Out of Florida: Young Woman, Older Man, and Money

I never heard of a marriage annulled after the death of a spouse, but then how often do these kind of cases come up? From the Florida Times-Union out of Jacksonville comes Sad, final days in 'sham marriage'. It is a long story, a lurid story, and here are the highlights:

BILLY SHELTON Suffering from dementia, his bank account was cleaned out, a judge says KHADIJA RHOUALMI She was 34 years younger, but captured his heart - and exploited his mind.


She was a 38-year-old student and restaurant worker who professed her undying love and eventually married him.

But the relationship between Billy Shelton and Khadija Rhoualmi was no May-December romance.

In fact, a probate judge said, it was an "extreme fraud" cooked up by Rhoualmi and her lawyer boyfriend to bilk Shelton out of his considerable assets by taking advantage of his deteriorating mental health before his 2006 death.

"It was a sham marriage," Circuit Judge Peter Dearing wrote in a decision finalized last month. "... Shelton was an incapacitated, vulnerable and elderly adult who was exploited, unduly influenced and defrauded by Rhoualmi."

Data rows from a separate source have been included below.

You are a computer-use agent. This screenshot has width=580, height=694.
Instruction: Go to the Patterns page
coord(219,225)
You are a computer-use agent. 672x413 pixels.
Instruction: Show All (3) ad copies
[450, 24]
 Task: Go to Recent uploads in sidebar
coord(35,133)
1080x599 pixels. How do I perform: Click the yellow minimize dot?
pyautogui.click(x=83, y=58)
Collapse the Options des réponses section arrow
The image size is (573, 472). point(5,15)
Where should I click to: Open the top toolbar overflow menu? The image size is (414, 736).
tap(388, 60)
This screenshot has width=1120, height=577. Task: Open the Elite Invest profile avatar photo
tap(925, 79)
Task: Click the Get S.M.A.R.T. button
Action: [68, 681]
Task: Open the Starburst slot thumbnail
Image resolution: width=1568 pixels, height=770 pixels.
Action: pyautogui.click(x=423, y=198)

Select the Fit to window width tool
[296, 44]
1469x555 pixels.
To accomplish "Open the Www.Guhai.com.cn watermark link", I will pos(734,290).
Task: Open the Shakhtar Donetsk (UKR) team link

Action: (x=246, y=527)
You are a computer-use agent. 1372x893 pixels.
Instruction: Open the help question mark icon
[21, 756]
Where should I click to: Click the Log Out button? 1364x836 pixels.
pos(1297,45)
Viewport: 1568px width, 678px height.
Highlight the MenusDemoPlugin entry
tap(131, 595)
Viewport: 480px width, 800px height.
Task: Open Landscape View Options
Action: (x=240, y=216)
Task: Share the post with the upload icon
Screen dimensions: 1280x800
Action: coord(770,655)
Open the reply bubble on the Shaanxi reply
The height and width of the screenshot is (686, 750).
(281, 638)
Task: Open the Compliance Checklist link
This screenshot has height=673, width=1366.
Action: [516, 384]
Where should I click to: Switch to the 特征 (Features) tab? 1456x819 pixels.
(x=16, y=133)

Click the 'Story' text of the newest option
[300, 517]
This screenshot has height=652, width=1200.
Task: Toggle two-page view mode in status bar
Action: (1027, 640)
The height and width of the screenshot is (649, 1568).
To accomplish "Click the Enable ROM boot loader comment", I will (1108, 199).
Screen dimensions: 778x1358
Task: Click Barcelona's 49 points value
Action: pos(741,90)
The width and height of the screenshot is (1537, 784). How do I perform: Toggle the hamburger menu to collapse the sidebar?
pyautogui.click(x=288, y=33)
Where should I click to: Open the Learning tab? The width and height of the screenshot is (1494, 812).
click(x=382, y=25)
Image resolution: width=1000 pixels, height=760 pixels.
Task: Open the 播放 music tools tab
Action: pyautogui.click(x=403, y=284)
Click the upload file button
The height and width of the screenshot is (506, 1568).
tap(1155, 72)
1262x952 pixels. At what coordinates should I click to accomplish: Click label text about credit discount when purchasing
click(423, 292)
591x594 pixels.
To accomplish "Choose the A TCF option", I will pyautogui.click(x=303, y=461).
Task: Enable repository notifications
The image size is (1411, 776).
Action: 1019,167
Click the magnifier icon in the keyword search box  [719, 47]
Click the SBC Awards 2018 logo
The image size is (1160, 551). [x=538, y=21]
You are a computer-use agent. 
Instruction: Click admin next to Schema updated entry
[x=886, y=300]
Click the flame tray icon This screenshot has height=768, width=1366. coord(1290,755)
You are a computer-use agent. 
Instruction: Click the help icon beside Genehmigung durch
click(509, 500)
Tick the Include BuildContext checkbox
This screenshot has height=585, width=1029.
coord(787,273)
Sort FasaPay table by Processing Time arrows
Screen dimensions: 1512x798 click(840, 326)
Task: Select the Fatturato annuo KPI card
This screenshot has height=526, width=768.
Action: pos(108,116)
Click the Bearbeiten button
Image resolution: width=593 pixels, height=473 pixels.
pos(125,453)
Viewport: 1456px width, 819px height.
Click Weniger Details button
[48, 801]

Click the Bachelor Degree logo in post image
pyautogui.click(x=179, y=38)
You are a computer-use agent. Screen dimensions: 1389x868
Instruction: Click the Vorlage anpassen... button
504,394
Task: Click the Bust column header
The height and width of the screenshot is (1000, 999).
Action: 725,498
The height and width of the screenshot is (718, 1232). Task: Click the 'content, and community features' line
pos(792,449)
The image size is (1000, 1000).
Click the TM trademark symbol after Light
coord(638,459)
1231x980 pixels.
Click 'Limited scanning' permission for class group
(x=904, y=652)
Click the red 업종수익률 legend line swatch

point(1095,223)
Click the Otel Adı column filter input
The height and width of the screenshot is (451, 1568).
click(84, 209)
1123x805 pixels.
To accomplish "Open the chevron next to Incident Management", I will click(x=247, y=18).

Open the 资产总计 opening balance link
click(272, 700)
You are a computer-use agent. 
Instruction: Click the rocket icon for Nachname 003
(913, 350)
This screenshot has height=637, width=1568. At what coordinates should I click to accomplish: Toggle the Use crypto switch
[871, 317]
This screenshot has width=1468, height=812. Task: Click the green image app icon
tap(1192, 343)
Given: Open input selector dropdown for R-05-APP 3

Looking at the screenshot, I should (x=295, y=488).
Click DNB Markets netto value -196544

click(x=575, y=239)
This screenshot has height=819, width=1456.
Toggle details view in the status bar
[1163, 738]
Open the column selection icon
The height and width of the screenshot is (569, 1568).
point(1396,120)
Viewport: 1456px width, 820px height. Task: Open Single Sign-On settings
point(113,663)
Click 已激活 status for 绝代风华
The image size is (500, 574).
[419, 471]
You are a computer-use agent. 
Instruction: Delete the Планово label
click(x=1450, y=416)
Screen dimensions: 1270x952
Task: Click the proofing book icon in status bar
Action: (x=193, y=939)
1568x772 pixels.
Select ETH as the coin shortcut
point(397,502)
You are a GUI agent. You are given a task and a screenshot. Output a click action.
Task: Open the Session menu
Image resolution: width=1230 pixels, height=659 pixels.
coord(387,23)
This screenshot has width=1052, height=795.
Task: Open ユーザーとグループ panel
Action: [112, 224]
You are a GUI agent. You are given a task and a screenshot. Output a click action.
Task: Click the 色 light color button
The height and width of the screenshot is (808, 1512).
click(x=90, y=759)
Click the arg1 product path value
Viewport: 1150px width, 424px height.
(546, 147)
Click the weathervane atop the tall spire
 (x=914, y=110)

The scam was so audacious the judge took the rare step of posthumously annulling the marriage.

His order undid a prenuptial agreement and will and two deeds that gave Rhoualmi title to Shelton's riverfront home and St. Johns Nursery & Tree Farm in Fruit Cove, valued at more than $3 million. He ordered her to repay $54,000 she drained from his bank accounts. The judge said she was "actively assisted" by her lover, attorney Henry Swann.

Before anyone gets into lawyer bashing mode consider this paragraph:

A month later, two doctors hired by Shelton's lawyers found him suffering from a form of dementia and mentally incompetent to make financial and legal decisions. Dearing determined in June 2006 that he was incapacitated and appointed his son as guardian.

And I certainly agree with these sentiments:

He and attorney Meux said the case offers valuable lessons about the vulnerability of some elderly people.

"It's always possible that somebody can be out there to take advantage of them," Meux said. "It should be a wake-up call to family members to make sure that someone's watching over your relatives."